Financial Planners and Agents

Leveraged Life Insurance

I$LAND is Agency of America, Inc’s proprietary blend of life insurance premium finance, product, sourcing, and method. 

Premium finance started in Property and Casualty (“P&C”) insurance in “Olde England”.  When a ship owner planned a voyage around the Horn, he needed insurance.  The proposed insurance was posted at the pub, and wealthy individuals would sign their names underneath (as “underwriters”), agreeing to pay part of the loss if the ship sank.  The Owner had to pay the premium up front to all those underwriters, but the voyage would not make money until it got back.  So, the Owner borrowed the premium from his bank, until the ship returned.  Then, he repaid the premium loan with part of the profit from the voyage.


In the late nineteenth century, someone had the idea of using that same technique with life insurance policies.  The earliest case we have heard of was in 1893.  Until about thirty years ago, the minimums were very high, so it was reserved for the super-rich.  Now, we can write policies as small as One Hundred Thousand Dollars premium input.


Some Frequently Asked Questions:


FAQ 1:What’s in it for the lender?  Why would they do it?
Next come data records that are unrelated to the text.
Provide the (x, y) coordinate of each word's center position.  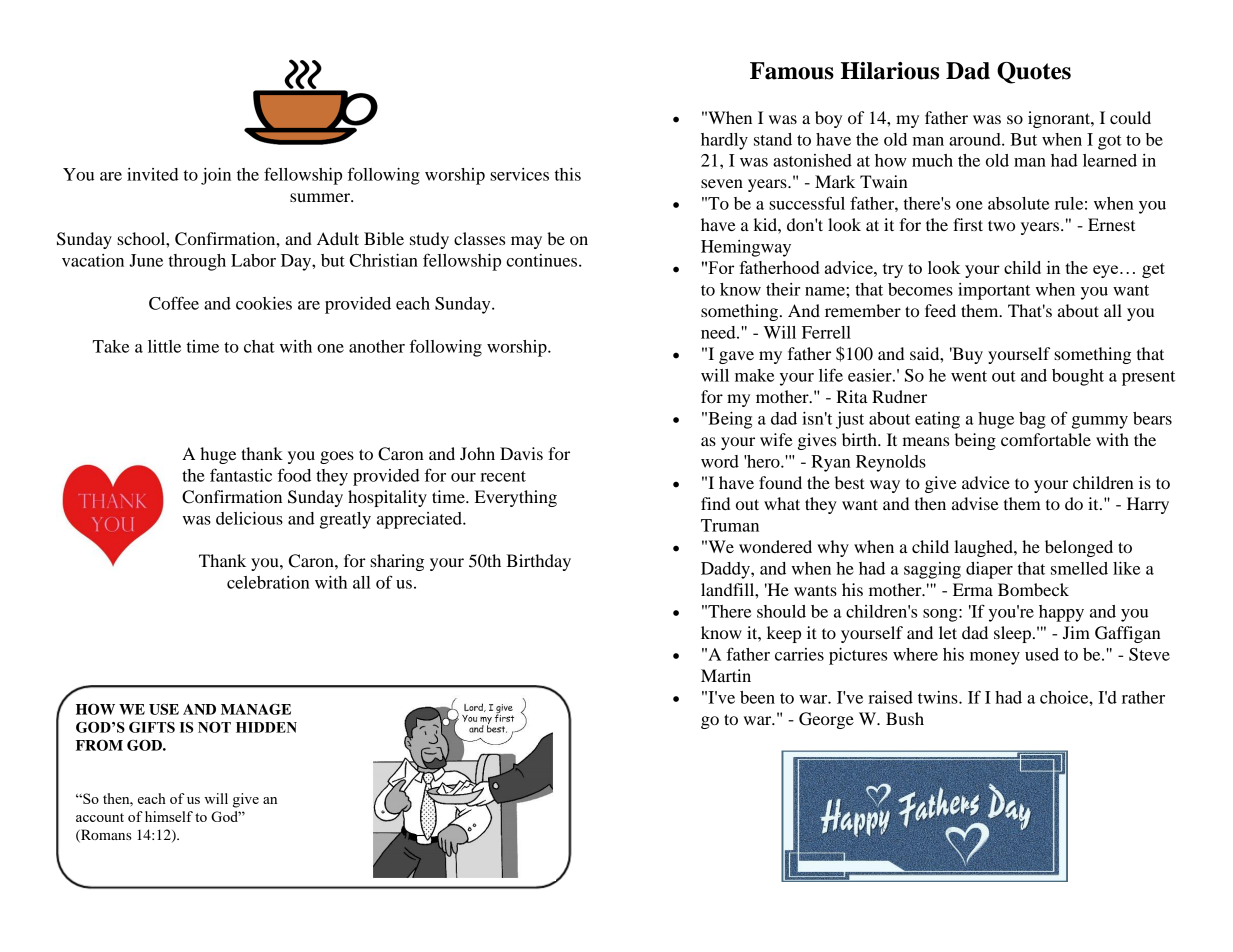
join (216, 176)
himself (169, 816)
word (720, 461)
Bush (905, 718)
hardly (724, 141)
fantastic (241, 475)
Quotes (1034, 73)
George (826, 720)
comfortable (1046, 439)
Answer: interest, plain and simple.  It is a large, long-term, secure, simple, low-hassle loan – all the things that lenders seek.  The ultimate repayment comes from a highly rated insurance company, not the client.  The longer the client lives, the more interest the lender will earn.  I$LAND reduces risk and cost for the lender, so the interest rate can be lower.  The lender does not worry about windstorm, termites, client losing his job, etc.


FAQ 2:  What’s in it for the insurance company?  Well, the insurer gets a policy that will be on their books for as long as the client lives.  They don’t have to worry about lapsing (non-payment of premium), and they don’t have to worry about someone replacing their policy.  They take their usual underwriting risk.  I$LAND™ reduces risk for the insurer.


FAQ 3:  What’s in it for the YOU?  You -the client- are the really big winner, by reducing the risk: 1) of death without all the coverage needed; 2) that the client’s estate outgrows coverage, producing one more bad IRS story; 3) that health deteriorates and client becomes uninsurable, or the insurance may become too expensive; 4) of premature taxation on assets sold to buy needed coverage; 5) of opportunity costs – avoided because the client’s capital and lines of credit are preserved intact; 6) of lifestyle changes due to cash flow curtailment.  Instead of large premiums the cost of an I$LAND™ plan is low and affordable. 

You also get 7) estate maximization –estate is immediately much larger, with little outlay;  8) tax-free (not “tax-deferred”) retirement income in the years past the “Zero Point”; and when the client passes away,  9) the net death benefit goes to beneficiaries income tax free.


I$LAND™, and premium finance generally, works like this:  a lender pays the premium to the insurance company.  The lender’s collateral is the policy and additional collateral posted by the client, such as  a letter of credit or a CD.  If the client dies, the policy repays the loan, and the balance goes to the beneficiaries.   After the “Zero Point”, the Client may withdraw cash from the policy and repay the loan.  The Zero Point is the point in time when the cash value exceeds the loan balance, including accrued interest.


I$LAND™ works the same way you might buy a business.  If you were to buy a business, you would probably have your bank put up the money.  The new business would pay back the loan, and you would still have the business.  I$LAND™ can work the same way for life insurance.


We deal with insurance carriers rated “A” or better, such as A+ or A++.  Our funding affiliates are large, reputable, and backed by major banks and other money sources. 


There is no free lunch, and in all I$LAND™ cases, the client must have some “skin in the game”.  However, in many cases, the only "skin" is the pledge of the policy itself as collateral for the loan.   Although I$LAND is not a “free lunch”, it can be a less expensive lunch.  The premium for the policy is still the same, but you use leverage to pay the premium.


The real engine that allows I$LAND™ to work is this: 

because the loan is so secure, the interest rate can be lower than the rate at which money builds up inside the policy.   And, the money in the policy is building up tax-free, and compounded.


In the final analysis, with I$LAND, everyone wins.  The risk for everyone is lessened.  Therefore, there is economic value for everyone.